The scientific name is actually the Hippocampus erectus, not hudsonius though. That is a historical error because the northern and southern species were thought to be different species, but they’re the same. Hippocampus erectus’ range is from Canada to the Gulf of Mexico and Argentina, and they come to the Hudson to breed. They are the most graceful, interesting creatures. Seahorses are actually boney fish, which surprised me for some reason I didn’t really think of them as fish. A close relative of seahorses are pipefish, which have similar pointed mouths that they use to hunt amphipods like seahorses. Both are able to change their coloring to match their environment. I saw our seahorses change from a dark brownish to a lighter yellowish when we changed the color of the rope. Seahorses disappeared from the Hudson about 60 years or so ago but reappeared 10-20 years ago after the Clean Water Act of 1972.

A sad side story:
At TRP the seahorses and pipefish are kept in the same tank because their needs are nearly identical. They both eat amphipods (tiny shrimp-like; will eat frozen mysis shrimp in captivity) and both are poor swimmers that like to hold onto things–ropes, pipes, any structure they can wrap their tails around or hide in. So one day we caught about 5 juvenile pipefish and put them into the tank.
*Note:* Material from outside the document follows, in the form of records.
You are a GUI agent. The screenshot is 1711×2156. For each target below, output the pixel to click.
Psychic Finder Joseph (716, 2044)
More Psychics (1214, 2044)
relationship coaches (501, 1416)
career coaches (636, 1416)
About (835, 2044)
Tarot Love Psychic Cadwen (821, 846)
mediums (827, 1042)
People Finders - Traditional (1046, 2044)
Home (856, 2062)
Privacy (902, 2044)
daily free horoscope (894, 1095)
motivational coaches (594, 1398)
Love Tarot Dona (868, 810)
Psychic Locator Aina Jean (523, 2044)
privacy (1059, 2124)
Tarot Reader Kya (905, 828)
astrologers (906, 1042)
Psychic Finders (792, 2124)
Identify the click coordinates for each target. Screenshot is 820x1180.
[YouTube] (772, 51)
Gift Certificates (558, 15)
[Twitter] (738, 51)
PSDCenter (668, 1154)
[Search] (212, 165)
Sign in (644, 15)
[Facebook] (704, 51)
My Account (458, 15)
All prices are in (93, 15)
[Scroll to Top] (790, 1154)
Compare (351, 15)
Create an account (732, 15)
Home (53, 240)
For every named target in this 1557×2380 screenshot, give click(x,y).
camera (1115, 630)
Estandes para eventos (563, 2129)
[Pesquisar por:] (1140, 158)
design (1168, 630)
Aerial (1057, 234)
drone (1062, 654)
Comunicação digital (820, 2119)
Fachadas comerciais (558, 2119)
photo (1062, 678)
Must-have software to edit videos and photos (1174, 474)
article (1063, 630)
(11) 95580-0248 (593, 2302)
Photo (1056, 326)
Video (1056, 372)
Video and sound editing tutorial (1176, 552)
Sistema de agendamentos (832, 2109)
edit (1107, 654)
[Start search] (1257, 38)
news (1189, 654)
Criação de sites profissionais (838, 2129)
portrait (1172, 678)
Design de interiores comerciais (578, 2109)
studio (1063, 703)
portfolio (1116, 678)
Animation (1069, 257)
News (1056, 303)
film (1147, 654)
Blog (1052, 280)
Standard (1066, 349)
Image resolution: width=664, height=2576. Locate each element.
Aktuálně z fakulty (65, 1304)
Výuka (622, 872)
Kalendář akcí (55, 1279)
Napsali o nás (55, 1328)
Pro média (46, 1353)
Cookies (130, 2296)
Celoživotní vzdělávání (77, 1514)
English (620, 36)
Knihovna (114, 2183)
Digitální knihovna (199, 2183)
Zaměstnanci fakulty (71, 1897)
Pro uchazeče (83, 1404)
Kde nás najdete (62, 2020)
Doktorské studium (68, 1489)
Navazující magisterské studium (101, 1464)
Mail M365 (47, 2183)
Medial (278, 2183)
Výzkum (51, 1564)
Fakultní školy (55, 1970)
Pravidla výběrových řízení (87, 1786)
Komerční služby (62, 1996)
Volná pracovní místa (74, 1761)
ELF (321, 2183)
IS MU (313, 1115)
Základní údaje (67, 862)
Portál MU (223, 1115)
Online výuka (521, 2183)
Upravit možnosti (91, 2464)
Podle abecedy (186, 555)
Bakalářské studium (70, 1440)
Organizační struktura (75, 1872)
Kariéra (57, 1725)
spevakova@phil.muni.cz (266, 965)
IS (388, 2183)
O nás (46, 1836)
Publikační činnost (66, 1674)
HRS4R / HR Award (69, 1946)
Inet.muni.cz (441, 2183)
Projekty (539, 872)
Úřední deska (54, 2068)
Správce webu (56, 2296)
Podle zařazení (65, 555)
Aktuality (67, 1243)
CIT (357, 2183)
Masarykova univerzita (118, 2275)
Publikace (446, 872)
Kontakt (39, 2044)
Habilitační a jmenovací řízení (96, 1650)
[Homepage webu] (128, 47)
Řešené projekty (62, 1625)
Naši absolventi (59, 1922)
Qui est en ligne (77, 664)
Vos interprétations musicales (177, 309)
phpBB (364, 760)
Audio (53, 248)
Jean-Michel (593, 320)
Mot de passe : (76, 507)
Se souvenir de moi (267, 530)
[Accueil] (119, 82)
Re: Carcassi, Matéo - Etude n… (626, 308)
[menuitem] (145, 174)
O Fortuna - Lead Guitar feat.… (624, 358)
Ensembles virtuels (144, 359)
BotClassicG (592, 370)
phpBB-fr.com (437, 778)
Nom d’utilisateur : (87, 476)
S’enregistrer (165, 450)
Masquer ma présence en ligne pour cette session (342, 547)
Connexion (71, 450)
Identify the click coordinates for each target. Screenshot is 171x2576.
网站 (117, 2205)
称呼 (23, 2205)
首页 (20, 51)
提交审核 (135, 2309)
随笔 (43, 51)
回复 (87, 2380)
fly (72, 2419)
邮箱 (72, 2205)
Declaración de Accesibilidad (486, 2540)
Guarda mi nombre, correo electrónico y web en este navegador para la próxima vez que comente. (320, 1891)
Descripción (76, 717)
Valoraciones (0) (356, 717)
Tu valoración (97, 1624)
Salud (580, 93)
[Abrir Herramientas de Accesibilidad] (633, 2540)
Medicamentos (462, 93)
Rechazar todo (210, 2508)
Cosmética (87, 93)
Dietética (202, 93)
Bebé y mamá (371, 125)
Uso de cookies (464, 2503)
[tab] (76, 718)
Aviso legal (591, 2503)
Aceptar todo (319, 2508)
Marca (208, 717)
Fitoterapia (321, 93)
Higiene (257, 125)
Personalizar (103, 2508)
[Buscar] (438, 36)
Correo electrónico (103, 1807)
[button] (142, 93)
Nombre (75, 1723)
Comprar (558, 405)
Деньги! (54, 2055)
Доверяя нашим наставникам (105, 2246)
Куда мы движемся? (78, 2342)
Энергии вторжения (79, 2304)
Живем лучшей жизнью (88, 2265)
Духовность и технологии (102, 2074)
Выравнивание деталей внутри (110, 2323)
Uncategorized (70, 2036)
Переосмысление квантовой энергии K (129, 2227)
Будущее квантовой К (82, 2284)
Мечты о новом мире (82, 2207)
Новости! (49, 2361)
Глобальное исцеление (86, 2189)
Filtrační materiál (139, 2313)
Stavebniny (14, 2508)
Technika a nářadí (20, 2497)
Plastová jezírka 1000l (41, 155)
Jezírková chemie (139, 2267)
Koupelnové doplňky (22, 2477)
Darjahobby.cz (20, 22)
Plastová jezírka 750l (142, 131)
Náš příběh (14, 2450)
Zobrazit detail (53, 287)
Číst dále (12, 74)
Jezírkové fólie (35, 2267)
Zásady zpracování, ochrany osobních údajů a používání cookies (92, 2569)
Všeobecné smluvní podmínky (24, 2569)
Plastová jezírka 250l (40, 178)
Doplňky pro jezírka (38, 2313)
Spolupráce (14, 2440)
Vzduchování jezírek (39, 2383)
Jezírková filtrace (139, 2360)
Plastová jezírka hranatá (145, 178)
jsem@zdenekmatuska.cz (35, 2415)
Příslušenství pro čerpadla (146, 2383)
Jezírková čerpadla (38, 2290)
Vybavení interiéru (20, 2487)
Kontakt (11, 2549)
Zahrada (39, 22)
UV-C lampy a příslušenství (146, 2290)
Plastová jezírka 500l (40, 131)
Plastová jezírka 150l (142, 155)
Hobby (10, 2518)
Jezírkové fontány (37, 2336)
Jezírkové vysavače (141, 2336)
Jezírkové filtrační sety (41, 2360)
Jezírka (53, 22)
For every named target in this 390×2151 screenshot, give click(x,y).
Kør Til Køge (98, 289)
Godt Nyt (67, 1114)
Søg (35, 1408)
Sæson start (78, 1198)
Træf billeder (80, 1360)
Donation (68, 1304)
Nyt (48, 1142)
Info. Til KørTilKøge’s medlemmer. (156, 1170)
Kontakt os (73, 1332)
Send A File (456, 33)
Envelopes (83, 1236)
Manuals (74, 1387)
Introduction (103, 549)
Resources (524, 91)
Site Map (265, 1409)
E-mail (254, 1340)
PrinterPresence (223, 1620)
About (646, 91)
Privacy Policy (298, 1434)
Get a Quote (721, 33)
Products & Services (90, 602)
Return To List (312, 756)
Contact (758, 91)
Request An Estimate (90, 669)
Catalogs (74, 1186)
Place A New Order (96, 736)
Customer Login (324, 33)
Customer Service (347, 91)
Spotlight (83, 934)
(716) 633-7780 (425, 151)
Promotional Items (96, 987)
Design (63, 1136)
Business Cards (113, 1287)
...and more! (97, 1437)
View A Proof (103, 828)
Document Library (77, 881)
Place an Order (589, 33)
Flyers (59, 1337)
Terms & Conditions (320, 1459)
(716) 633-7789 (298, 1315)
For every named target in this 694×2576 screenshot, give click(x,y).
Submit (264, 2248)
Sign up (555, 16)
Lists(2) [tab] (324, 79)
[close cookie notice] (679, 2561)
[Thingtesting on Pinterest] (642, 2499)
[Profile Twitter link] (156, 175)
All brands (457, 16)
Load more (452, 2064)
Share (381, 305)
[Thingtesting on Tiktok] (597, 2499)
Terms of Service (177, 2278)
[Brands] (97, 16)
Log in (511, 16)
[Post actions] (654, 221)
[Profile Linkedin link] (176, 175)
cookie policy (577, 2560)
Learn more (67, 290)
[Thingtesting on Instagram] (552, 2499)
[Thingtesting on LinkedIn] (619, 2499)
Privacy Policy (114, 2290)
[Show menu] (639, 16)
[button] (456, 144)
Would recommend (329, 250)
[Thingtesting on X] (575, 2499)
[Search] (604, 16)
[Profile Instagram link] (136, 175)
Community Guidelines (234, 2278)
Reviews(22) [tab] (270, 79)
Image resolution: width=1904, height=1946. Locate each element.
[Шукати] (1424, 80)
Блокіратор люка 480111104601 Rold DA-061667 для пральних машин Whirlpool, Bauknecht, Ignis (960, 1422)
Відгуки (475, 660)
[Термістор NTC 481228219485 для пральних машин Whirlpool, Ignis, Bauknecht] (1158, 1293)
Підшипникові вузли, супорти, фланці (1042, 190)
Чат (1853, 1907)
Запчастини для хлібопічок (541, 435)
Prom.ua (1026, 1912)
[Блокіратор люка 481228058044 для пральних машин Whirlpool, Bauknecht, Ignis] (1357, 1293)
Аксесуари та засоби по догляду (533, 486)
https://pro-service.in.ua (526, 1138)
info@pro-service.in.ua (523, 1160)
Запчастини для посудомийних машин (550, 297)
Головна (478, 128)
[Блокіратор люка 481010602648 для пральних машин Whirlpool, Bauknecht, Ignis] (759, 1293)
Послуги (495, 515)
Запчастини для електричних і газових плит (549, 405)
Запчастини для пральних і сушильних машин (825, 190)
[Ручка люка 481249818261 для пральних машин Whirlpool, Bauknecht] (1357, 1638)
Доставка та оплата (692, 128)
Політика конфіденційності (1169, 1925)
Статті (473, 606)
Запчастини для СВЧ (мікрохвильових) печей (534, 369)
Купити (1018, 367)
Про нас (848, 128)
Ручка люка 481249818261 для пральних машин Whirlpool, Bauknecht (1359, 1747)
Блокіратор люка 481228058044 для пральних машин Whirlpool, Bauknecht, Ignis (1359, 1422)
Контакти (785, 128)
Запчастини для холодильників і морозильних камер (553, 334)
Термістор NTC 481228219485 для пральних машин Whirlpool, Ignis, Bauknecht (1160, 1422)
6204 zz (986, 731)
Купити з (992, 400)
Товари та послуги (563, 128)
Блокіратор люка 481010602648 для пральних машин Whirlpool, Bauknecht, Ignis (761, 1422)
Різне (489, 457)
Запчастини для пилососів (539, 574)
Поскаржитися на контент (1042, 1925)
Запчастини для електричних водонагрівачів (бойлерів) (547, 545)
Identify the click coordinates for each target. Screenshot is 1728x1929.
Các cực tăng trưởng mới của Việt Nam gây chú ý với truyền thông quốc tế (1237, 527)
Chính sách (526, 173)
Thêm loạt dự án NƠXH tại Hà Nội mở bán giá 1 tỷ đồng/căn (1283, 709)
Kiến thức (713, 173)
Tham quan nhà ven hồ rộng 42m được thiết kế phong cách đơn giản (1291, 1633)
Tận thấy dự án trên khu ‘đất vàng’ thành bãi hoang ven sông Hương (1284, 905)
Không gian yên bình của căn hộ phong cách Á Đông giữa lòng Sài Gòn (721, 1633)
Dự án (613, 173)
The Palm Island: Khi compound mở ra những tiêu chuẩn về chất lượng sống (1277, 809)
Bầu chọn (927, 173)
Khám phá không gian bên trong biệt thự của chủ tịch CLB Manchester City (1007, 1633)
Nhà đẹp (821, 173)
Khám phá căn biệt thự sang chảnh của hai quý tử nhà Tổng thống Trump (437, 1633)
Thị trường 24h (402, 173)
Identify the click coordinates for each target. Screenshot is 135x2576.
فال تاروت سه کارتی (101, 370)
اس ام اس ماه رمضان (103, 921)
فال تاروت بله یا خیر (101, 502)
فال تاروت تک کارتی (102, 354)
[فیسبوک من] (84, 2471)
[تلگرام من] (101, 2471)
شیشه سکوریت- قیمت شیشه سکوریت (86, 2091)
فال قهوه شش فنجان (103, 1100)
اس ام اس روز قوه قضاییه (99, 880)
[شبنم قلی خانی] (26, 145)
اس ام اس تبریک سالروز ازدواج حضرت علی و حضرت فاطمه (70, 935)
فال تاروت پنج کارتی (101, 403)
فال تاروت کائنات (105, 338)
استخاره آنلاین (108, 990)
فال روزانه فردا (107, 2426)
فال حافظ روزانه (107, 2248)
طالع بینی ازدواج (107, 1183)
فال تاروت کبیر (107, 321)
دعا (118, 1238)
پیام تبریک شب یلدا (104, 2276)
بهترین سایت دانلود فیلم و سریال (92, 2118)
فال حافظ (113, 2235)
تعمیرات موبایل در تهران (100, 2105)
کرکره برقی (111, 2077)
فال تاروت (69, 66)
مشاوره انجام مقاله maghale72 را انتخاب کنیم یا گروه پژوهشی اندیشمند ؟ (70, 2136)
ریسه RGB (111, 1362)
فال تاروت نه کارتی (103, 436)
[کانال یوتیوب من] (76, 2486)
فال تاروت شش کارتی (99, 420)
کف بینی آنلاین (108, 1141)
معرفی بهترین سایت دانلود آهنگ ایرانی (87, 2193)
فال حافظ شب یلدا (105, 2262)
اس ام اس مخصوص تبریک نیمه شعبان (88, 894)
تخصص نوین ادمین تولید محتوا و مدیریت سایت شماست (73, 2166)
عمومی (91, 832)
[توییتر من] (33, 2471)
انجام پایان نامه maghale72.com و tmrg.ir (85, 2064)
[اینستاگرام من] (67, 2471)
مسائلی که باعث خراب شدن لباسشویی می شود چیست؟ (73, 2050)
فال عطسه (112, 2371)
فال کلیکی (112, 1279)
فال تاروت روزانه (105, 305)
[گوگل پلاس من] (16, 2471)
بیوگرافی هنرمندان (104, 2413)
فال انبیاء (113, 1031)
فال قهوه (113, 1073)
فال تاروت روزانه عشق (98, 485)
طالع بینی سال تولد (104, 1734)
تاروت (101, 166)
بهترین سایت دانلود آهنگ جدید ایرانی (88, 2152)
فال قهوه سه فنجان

TRP does not have enough staff or funding to quarantine fish/animals they way you’re supposed to before introducing them to the rest of the population. One or all of the new pipefish had a bacterial infection. These infections are very easy to spread amongst other individuals in the tank, especially at high temperatures. The temperature of the Hudson reached upwards of 80 degrees and ALL of the seahorses and pipefish caught the Vibrio. The seahorses died (one large female and two small females) and about 10 pipefish were seriously affected and 5 or more died. I ended up learning a lot about bacterial infections of fish (that can actually be given to humans through open cuts or consuming them). This particular infection was a Vibrio bacterial infection that can be internal, in which it affects the swim bladder of the fish and the fish/seahorse cannot position itself on the bottom or in the water column they way it usually would. It is also known as the flesh-eating bacteria, self explanatory. All of the pipefish floated to the top and the ones that didn’t die were drying on one side or had lesions on their bodies. We were able to remedy the remaining survivors after some research. We put them into a clean tank and gave them the appropriate chemicals/medicine in their water. It was amazing to me that there was a such thing as fish medicine. Sadly, though we lost all of our seahorses which were more sensitive to this infection.